Murió el otro día Andreas Brehme, legendario lateral izquierdo alemán y autor del gol de la final del Mundial de 1990 en la que Alemania batió a Argentina de penalti por 1-0 en el minuto 85. Brehme, que era zurdo, lanzaba los penaltis con la derecha y así lo hizo frente al arquero Goycoechea, ante la atenta mirada del árbitro Codesal. Odié a Codesal, a Brehme y a Voller durante varios años. A Codesal por pitar un penalti que no fue, a Brehme por marcarlo y a Voller por fingir una caída.

Huelga decir que yo iba con Argentina, vapuleado por lesiones y un Maradona renqueante, inferior a Alemania, pero que pese a todo se había plantado en la final con buenas dosis de oficio y fortuna. Años más tarde, 16 años más tarde exactamente, dejé de odiar a Brehme. Y lo hice por la sencilla razón de que hizo lo que pocos deportistas hacen ni en sus carreras ni tampoco después: reconocer que algo les ha favorecido.

“El penalti que marqué yo no era tal penalti”, declaró el lateral. Bueno, eso fue algo que en vivo lo veía un tuerto –salvo Codesal–, pero pareciera como si el mundo le debiera una a Alemania tras haber perdido las finales del 82 y del 86, esta última precisamente ante la Argentina del entonces imperial Maradona. En 2006, Brehme, en cambio, fue capaz de reconocer una verdad casi empírica, jugadas que en cada uno de los países afectados son hitos históricos que se celebran si no tienen mancha y que no se tocan si la tienen.

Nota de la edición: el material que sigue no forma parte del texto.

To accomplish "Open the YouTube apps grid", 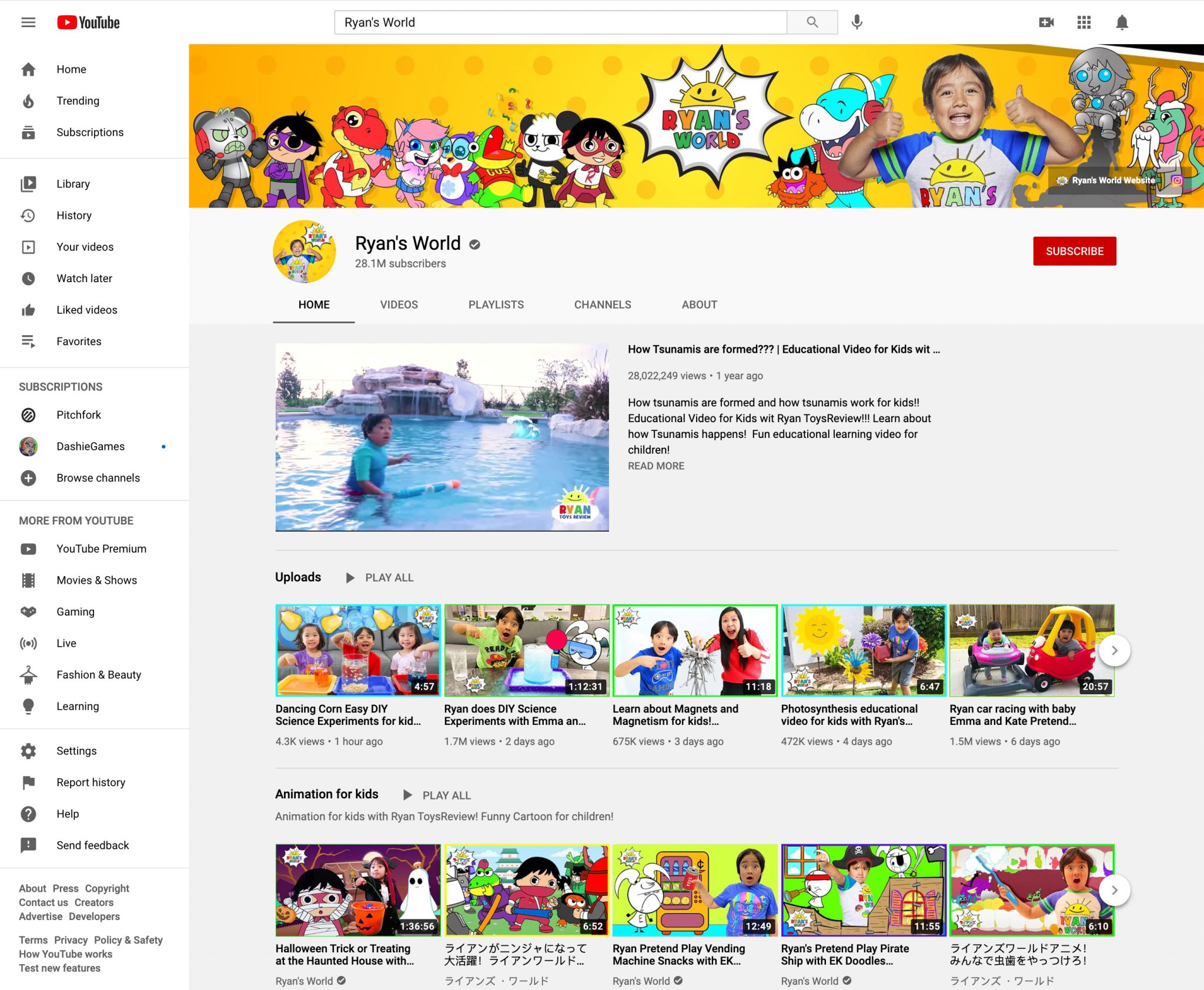I will tap(1083, 22).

Brehme la tocó, pese a que también dijera que antes de esa jugada hubo un penalti a Alemania que Codesal no pitó. Nunca es completa la alegría, pero al menos la jugada gorda, la que pasó a la historia, la reconoció. Esto, ya digo, ha pasado muy pocas veces en la historia del deporte, que está repleto de jugadas decisivas confusas o de actuaciones arbitrales cuando menos muy discutidas. Brehme ha muerto y se lamenta, claro. Se va con la conciencia tranquila.